At this time there were two major political parties: the Democratic Party and the Whig Party. After the split in 1848, the Democratic factions (see Barnburners and Hunkers and Free Soil Party) held separate state conventions, but ran joint tickets. The Anti-Rent Party mostly endorsed Whig or Democratic nominees, and was the balance of power at this election.

==Elections==
The 1849 New York state election was held on November 6. The eight statewide elective offices up for election were carried by 4 Whigs, 3 Hunkers and 1 Barnburner, all of whom had been endorsed by the Anti-Renters.

17 Whigs and 15 Democrats were elected to a two-year term in the State Senate (1850–1851). 64 Whigs and 64 Democrats were declared elected to the State Assembly, resulting in a "split Assembly."

==Sessions==
The Legislature met for the regular session at the Old State Capitol in Albany on January 1, 1850; and adjourned on April 10.

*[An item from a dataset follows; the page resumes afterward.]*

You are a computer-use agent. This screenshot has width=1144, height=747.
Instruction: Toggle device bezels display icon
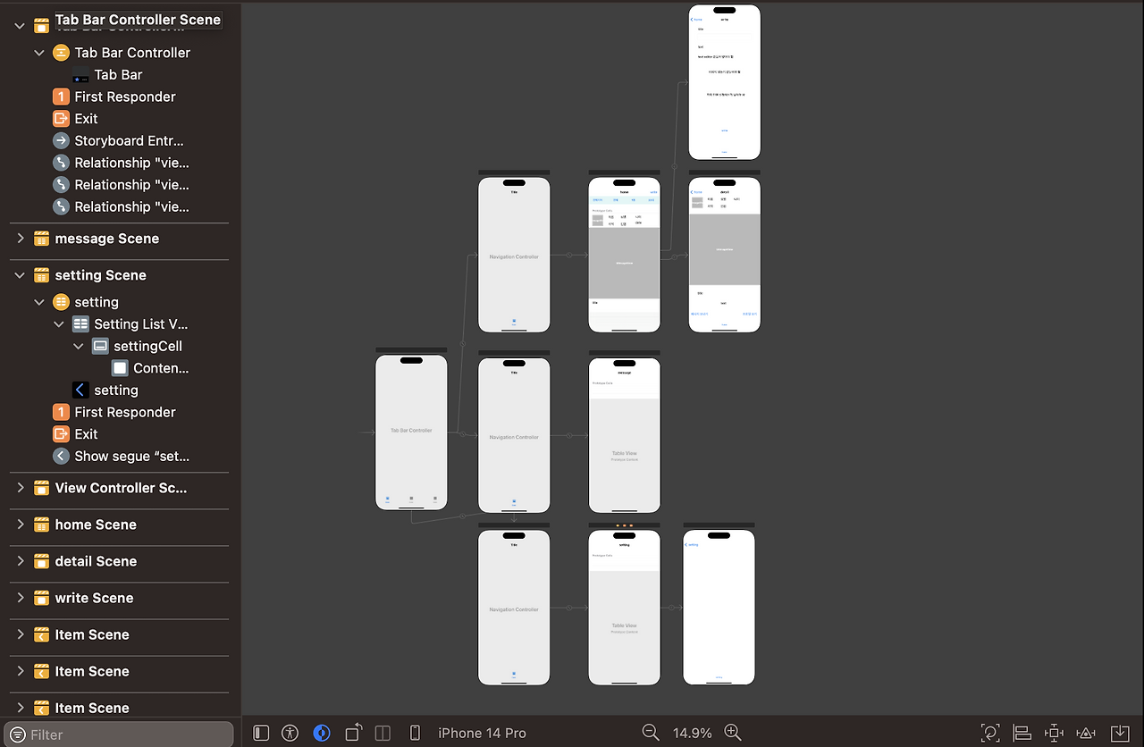(415, 732)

64 Democrats and 64 Whigs appeared at the opening of the session, constituting a "split assembly." The election of Daniel Fullerton (W) was contested, and objections were raised to his taking the seat. In view of the precedent of 1816 (see 39th New York State Legislature#Sessions), upon taking his seat, Fullerton "claimed to have been fairly, legally and equitably chosen," but "not desiring to cause any delay or embarrassment in the organization of the House," he "declined to vote or take any part in the election of officers of the House." Noble S. Elderkin (D) was elected Speaker with 63 votes against 62 for Robert H. Pruyn (W). Elderkin and Pruyn did not vote, as the candidates traditionally did not vote for themselves. After much haggling, James R. Rose (D) was elected Clerk of the Assembly with 64 votes against 63 for the incumbent Philander B. Prindle (W).

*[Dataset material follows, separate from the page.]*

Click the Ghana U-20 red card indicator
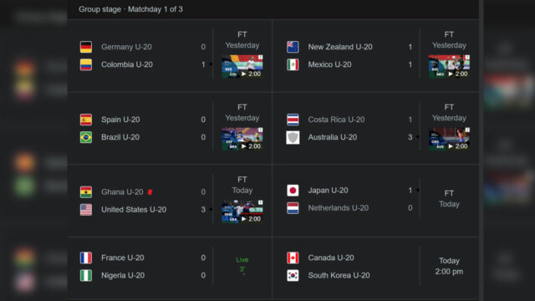The image size is (535, 301). [150, 191]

On January 24, leave of absence for two weeks was granted to Speaker Elderkin to go home to his ill wife

On January 26, Robert H. Pruyn was chosen, by unanimous consent, Speaker pro tempore to preside over the Assembly during the absence of Speaker Elderkin who was expected to return at some later time, but did not appear again during the remainder of the session.

On February 26, Daniel T. Durland (D) was seated in place of Fullerton (W) which ended the "split Assembly" and gave the Democrats a nominal majority of 2. Due to the absence of Speaker Elderkin, de facto the Whigs had a majority of 1, which was inverted after seating Durland.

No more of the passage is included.